I was struck this morning by an article put out by Harvard Health that was aimed at helping us choose changes that would be the easiest to implement and give the biggest rewards. That’s what everyone wants don’t they?
- Eat healthier
- Stick to exercise
- Diet effectively
- Nip an unhealthy habit
- Harness positive psychology
- Control spending
- Ease stress
I was quite impressed by this list as it pretty much covers all the major areas of our wellness that can undermine the quality of our lives but I might add a qualifier to each if I were asked to do so:
- Eat healthier – to do this we must first work out how we are eating currently. Key points here would be – timing of meals, composition of meals as in food groups – portion sizes and possibly whether we eat mindfully or not.
- Stick to exercise – this is very broad. Perhaps “move more” would be a better aim. Many of us spend long times sitting at a desk even though we exercise regular and perhaps intensely at certain times. I think that a variety of exercise (to prevent injury), a variety of intensities, (so we can use it to unwind at times), and more incidental activity, say every hour, is a great goal to work towards.

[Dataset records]
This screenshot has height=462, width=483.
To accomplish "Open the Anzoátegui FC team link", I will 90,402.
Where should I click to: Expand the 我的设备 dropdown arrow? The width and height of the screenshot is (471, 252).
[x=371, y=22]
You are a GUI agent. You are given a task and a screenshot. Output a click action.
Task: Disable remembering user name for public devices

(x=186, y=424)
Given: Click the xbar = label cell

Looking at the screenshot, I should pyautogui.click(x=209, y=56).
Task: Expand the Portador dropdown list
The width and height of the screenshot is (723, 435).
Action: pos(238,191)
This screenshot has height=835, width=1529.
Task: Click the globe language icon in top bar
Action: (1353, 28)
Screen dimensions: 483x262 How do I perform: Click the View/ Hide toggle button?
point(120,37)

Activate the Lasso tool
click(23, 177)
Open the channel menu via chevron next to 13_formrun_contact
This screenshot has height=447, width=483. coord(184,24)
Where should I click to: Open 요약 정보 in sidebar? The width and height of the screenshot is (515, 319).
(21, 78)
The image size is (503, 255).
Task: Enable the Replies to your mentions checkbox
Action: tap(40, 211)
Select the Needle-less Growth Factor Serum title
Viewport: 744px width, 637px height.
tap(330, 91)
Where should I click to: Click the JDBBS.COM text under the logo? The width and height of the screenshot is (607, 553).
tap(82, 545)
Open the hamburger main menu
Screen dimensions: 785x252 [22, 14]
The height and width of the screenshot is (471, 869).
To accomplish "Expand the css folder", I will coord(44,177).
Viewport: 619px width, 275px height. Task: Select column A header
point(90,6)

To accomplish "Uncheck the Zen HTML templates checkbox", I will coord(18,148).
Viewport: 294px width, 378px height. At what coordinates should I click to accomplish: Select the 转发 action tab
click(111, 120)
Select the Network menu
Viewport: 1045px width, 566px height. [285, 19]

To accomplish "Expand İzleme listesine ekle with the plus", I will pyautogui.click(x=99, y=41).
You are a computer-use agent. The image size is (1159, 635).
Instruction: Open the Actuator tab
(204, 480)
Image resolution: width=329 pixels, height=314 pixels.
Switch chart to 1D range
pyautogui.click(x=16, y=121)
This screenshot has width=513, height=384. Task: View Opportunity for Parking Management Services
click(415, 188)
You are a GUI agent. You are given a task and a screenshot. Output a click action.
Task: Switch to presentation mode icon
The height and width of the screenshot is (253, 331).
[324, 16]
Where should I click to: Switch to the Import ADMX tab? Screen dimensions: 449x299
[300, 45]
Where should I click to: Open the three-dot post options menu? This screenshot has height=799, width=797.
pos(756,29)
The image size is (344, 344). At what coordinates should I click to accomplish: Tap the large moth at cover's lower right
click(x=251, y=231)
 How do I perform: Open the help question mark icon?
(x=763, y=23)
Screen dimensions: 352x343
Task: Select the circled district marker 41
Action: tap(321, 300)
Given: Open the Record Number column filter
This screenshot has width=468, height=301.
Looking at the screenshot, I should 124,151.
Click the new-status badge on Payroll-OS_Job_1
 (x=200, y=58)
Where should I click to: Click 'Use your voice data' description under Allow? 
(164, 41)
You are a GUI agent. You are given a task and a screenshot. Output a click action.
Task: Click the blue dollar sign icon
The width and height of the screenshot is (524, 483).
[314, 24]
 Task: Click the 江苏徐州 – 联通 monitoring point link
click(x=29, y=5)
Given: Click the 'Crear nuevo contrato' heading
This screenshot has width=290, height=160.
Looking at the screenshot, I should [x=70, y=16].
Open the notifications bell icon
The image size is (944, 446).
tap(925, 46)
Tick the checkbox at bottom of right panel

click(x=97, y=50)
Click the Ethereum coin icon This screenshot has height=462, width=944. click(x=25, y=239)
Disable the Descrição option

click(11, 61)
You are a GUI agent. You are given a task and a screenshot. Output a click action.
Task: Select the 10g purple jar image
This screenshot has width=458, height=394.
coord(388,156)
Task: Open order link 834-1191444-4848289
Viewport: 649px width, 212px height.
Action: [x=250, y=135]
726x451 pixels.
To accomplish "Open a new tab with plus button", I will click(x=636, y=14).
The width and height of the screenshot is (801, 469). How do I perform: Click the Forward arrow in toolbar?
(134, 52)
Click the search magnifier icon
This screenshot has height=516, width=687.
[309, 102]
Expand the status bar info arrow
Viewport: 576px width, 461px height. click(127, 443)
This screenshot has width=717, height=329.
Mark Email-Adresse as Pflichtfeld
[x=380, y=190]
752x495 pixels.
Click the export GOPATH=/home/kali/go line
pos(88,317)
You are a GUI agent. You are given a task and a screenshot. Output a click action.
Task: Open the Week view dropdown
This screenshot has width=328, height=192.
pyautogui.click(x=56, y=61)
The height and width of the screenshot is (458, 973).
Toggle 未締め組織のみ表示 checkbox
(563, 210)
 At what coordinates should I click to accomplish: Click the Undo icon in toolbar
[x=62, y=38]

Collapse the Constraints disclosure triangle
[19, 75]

_Problems and tasks_
1: Answer these questions from the wellness passage:
(a) Which organization put out the article that the writer mentions?
(b) What wording does the writer suggest might be a better aim than "Stick to exercise"?
(c) According to the writer, what is a variety of exercise meant to prevent?
2: Quote the wellness passage word for word, starting with "I was struck" and going on through "wants don’t they?".
None of the dataset lines are needed here.

_Answers by task_
1:
(a) Harvard Health
(b) "Move more"
(c) Injury

2:
I was struck this morning by an article put out by Harvard Health that was aimed at helping us choose changes that would be the easiest to implement and give the biggest rewards. That’s what everyone wants don’t they?